Background: Neutrophils are an essential part of innate immunity and play a crucial role in controlling infection caused by Neisseria meningitidis. The Moraxella catarrhalis ubiquitous surface protein A1 (UspA1)-based recombinant polypeptide binds to the carcinoembryonic antigen-related cellular adhesion molecule (CEACAM) 1 receptor on host cells and blocks binding of the mucosal pathogens to human epithelial cells and T cells. Aim of the study: Since the CEACAM1 receptor is expressed on neutrophils, the aim of this study was to investigate the effect of CEACAM1-binding recombinant polypeptide on the ability of neutrophils to kill Neisseria meningitidis.
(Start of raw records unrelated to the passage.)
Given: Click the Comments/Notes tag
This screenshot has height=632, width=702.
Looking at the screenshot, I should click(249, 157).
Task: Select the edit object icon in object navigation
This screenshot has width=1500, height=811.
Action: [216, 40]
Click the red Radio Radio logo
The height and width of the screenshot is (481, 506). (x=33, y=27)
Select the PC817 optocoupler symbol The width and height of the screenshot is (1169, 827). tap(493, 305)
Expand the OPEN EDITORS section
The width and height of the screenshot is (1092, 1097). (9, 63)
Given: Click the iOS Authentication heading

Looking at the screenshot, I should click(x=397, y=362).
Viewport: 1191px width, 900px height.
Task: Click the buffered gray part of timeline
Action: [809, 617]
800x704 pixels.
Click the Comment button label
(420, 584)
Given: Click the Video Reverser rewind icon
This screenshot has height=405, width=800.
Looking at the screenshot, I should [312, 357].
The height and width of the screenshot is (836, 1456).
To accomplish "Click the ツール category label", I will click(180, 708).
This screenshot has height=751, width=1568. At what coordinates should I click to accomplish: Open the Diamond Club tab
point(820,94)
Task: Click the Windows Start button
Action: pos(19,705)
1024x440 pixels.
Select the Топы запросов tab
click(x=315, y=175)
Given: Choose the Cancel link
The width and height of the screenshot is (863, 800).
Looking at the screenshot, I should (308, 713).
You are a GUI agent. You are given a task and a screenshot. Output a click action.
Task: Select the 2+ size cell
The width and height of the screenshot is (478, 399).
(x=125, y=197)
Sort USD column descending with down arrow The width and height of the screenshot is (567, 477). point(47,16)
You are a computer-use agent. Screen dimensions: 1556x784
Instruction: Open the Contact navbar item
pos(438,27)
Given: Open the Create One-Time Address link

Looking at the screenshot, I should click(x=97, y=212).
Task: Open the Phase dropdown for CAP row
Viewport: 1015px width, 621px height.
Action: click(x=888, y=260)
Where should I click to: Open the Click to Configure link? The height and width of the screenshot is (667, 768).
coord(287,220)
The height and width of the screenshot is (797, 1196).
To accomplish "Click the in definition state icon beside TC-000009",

Methods: The effect of CEACAM1-binding recombinant polypeptide on the phagocytic killing of Neisseria meningitidis by neutrophils was assessed by incubation of neutrophils with CEACAM1-binding recombinant polypeptide (UspA1 527–665) or with CEACAM1-non-binding polypeptide control (UspA1 659–863) for one hour before infection with Neisseria meningitidis. The surviving bacteria were released and counted. Results: 30 minutes after infection of neutrophils with Neisseria meningitidis, the survival of bacteria in presence of CEACAM1-binding recombinant polypeptide was 64% compared to 52% with control peptide and 43% without peptide. However, one-hour after infection, the surviving bacteria was 32% in presence of CEACAM1-binding recombinant polypeptide compared to 18% with control peptide and 22% without peptides. Conclusion: Although CEACAM1-binding polypeptide reduced the killing of Neisseria meningitidis by neutrophils, it did not entirely stop phagocytosis and killing of bacteria.